Barrows v. Margolis

389 F. Supp. 742 | D.D.C. | 1975

Lead Opinion

OPINION

This case is before the Court on Cross-Motions for Summary Judgment.* Since the facts of this case and the issues raised are substantially parallel to those in Medynski v. Margolis, 389 F. Supp. 743 (D.D.C.1975), the two cases have been considered together.

Plaintiff David Barrows alleges, as did Elsie Medynski, that the procedure for involuntary detention and commitment of mentally ill persons pursuant to 21 D.C.Code § 901 et seq. (Mentally 111 Persons Found in Certain Federal Reservations), is violative of due process and equal protection under the Fifth Amendment. Plaintiff was detained pursuant to 21 D.C.Code § 901, et seq., on a federal reservation, Dulles International Airport in Loudoun County, Virginia. In conformity with the Act, plaintiff was detained at St. Elizabeths Hospital pending a hearing which resulted in plaintiff’s commitment to the Hospital for a 30-day observation period pursuant to 21 D.C.Code § 902. On October 10, 1974, plaintiff was released to make his own arrangements for additional psychiatric care.

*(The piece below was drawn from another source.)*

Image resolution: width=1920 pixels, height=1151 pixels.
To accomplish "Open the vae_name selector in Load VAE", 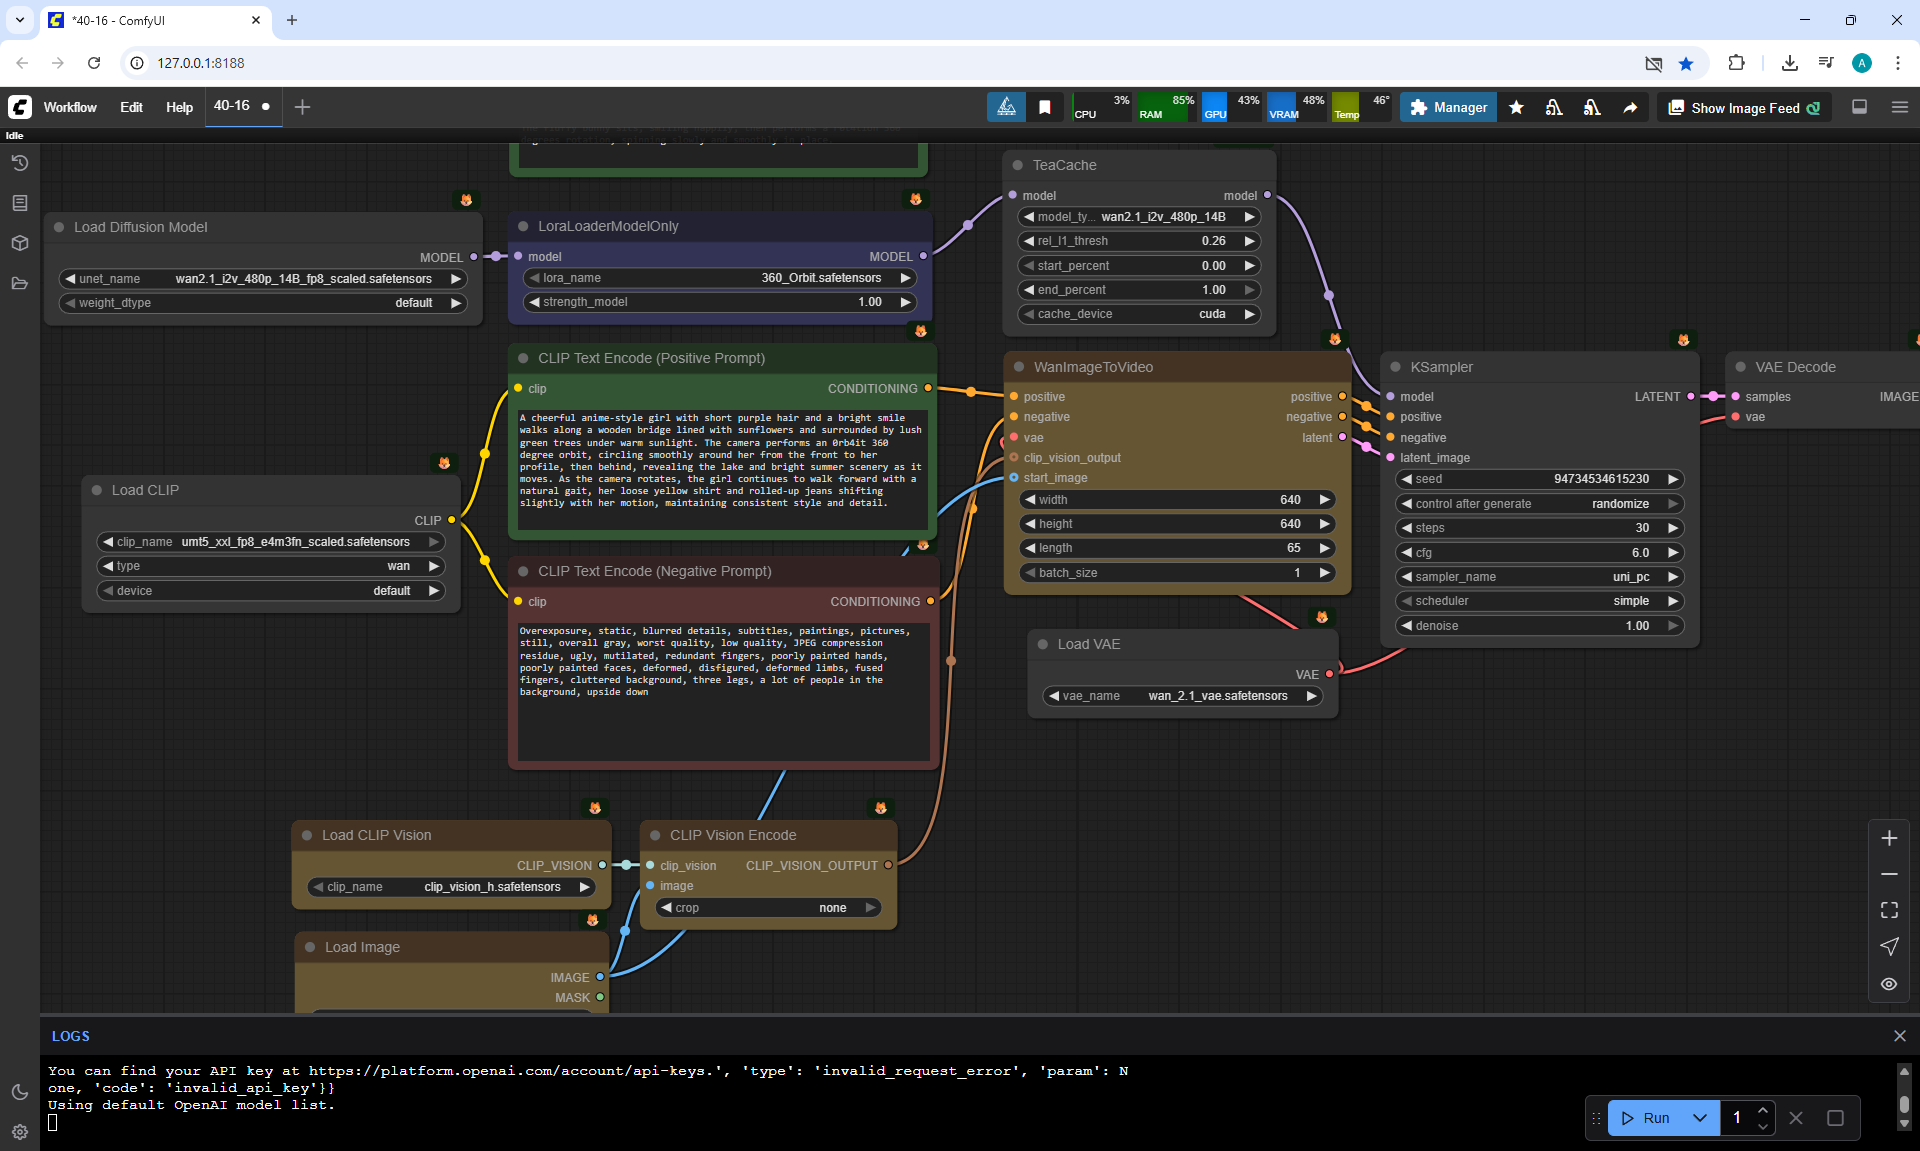I will tap(1182, 696).

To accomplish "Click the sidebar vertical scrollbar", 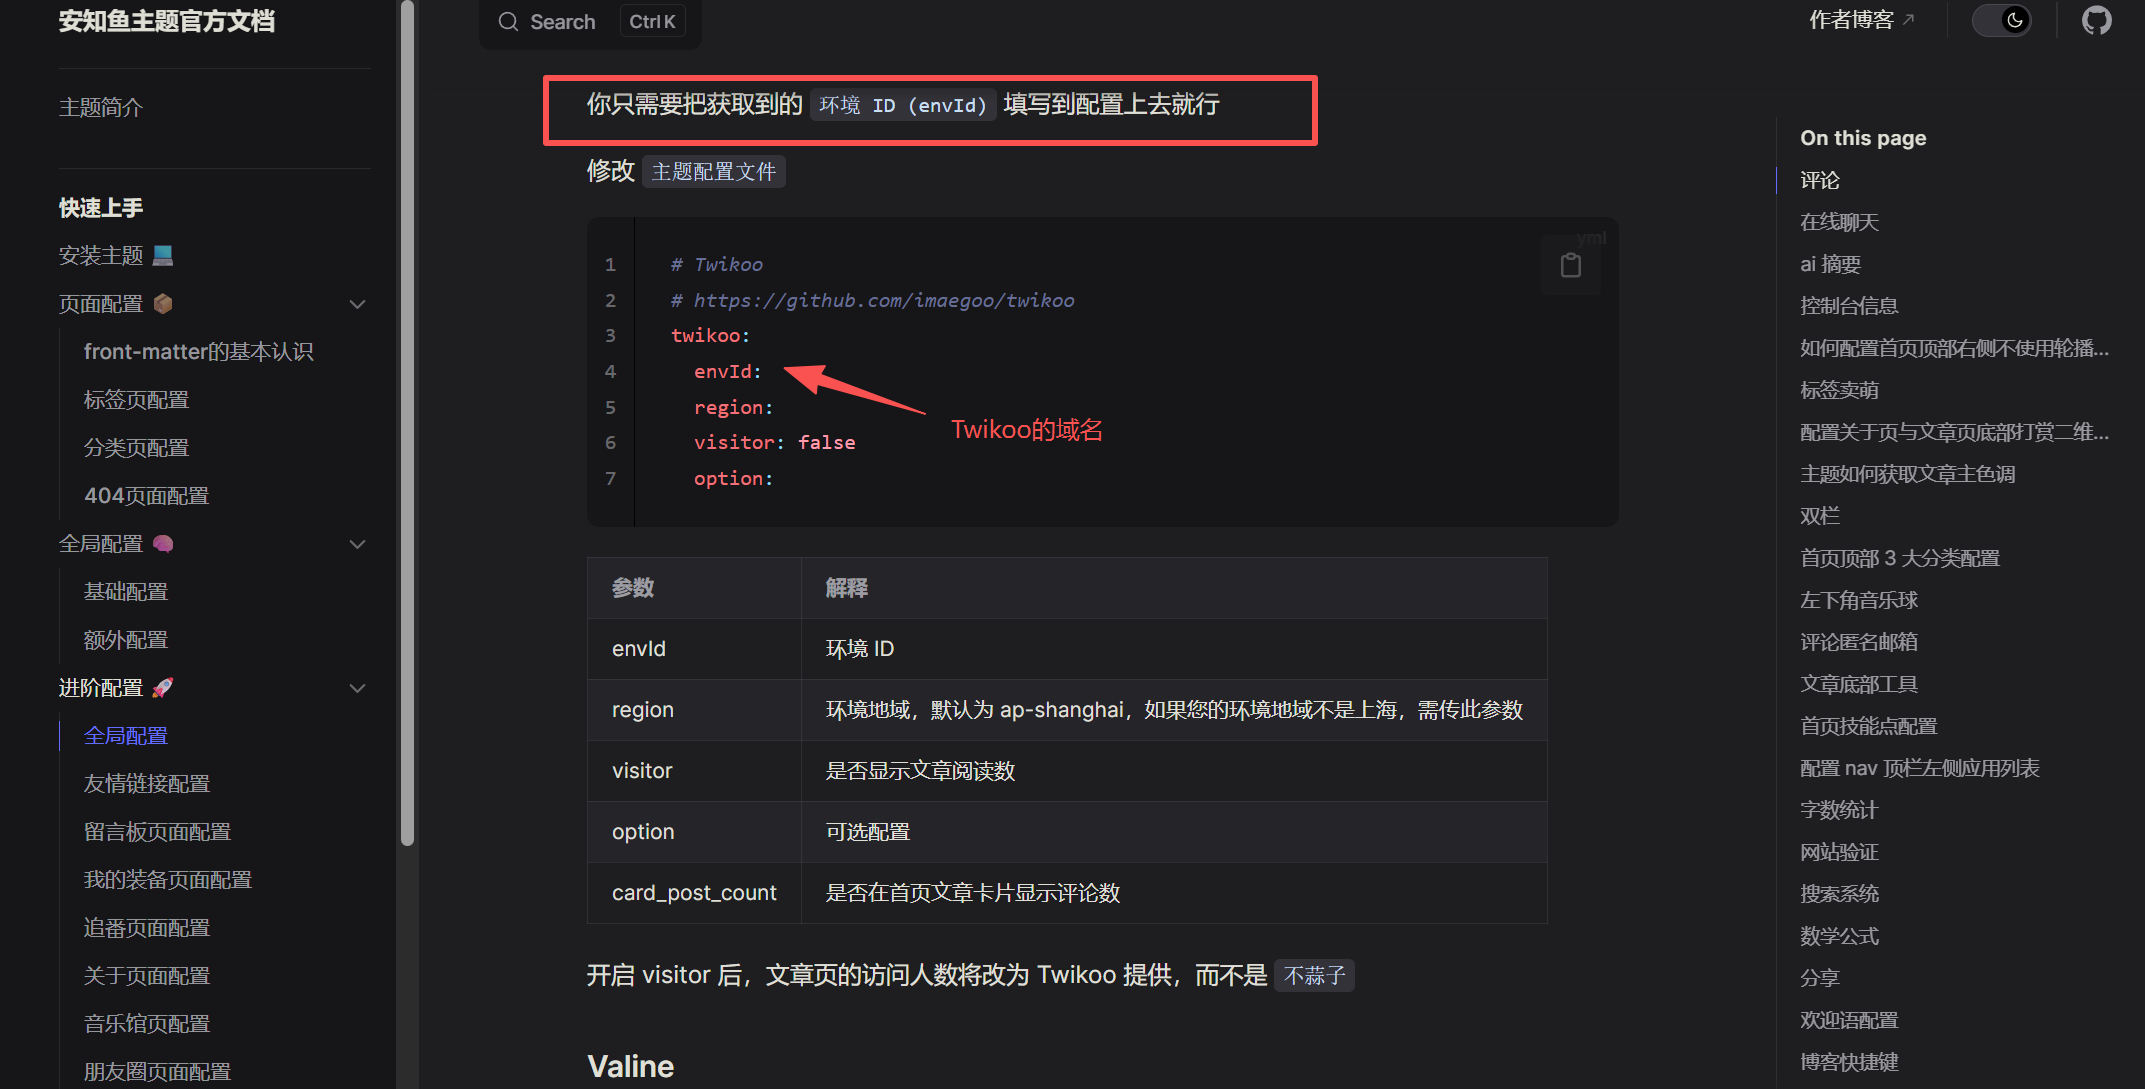I will (x=407, y=420).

On the basis of the analysis of facts and the conclusions of law which this Court has set forth in Medynski, we would deny plaintiff’s Motion for Preliminary Injunction and grant defendants’ Motion for Summary Judgment, pursuant to 28 U.S.C. § 2284.

Circuit Judge Spottswood W. Robinson, III would dissolve the three-judge *743court and leave this case for single judge disposition, as more fully set forth in his dissenting opinion.

This matter first came as requests for a Temporary Restraining Order, a Motion for Preliminary Injunction and an application for a three-judge court, accompanied by a Motion to consolidate this with the Medynshi case. On September 30, 1974, Judge John H. Pratt denied the Temporary Restraining Order, and Chief Judge David Bazelon of the United States Court of Appeals for the District of Columbia Circuit, on October 4, 1974, empaneled this three-judge court.






Dissenting Opinion

SPOTTSWOOD W. ROBINSON, III, Circuit Judge

(dissenting):

Plaintiff Barrows’ complaint is substantially similar to the complaint in Medynski v. Margolis,1 decided today. It is my view that Medynski is saved from dismissal for mootness only because of its class action character. If Medynski were an individual action, I would conclude that the speculative possibility that Ms. Medynski might again be believed to be suffering from mental illness while on federal property embraced by the Federal Reservation Act2 would not be enough to bring it within the compass of the continuing-controversy exception to the mootness doctrine.

The instant case is not framed as a class action and, unlike Medynski, there is no indication that it was intended as one. In my view, then, as an individual effort Barrows’ case is moot. Defendants argue that Barrows’ presence in the metropolitan area of the District of Columbia, as opposed to Ms. Medynski’s return to Canada, establishes a likelihood of future medical problems and warrants a finding that the constitutional controversy endures. Even if there were a sound basis for the assumed likelihood of future mental illness, I think the probability that Barrows would again be identified as its victim while on property covered by the Act is too remote to remove that contingency from the realm of speculation.

I would, accordingly, hold that this litigation is moot and, following Gonzalez v. Automatic Employees Credit Union,3 would dissolve this three-judge court and leave the case for single-judge disposition.

. 389 F.Supp. 743 (D.D.C.)

. Act of Oct. 11, 1949, ch. 672, 63 Stat. 759, as amended, D.C.Code § 21-901 et seep (1973).

. 419 U.S. 90, 95 S.Ct. 289, 42 L.EcL2d 249 (1974).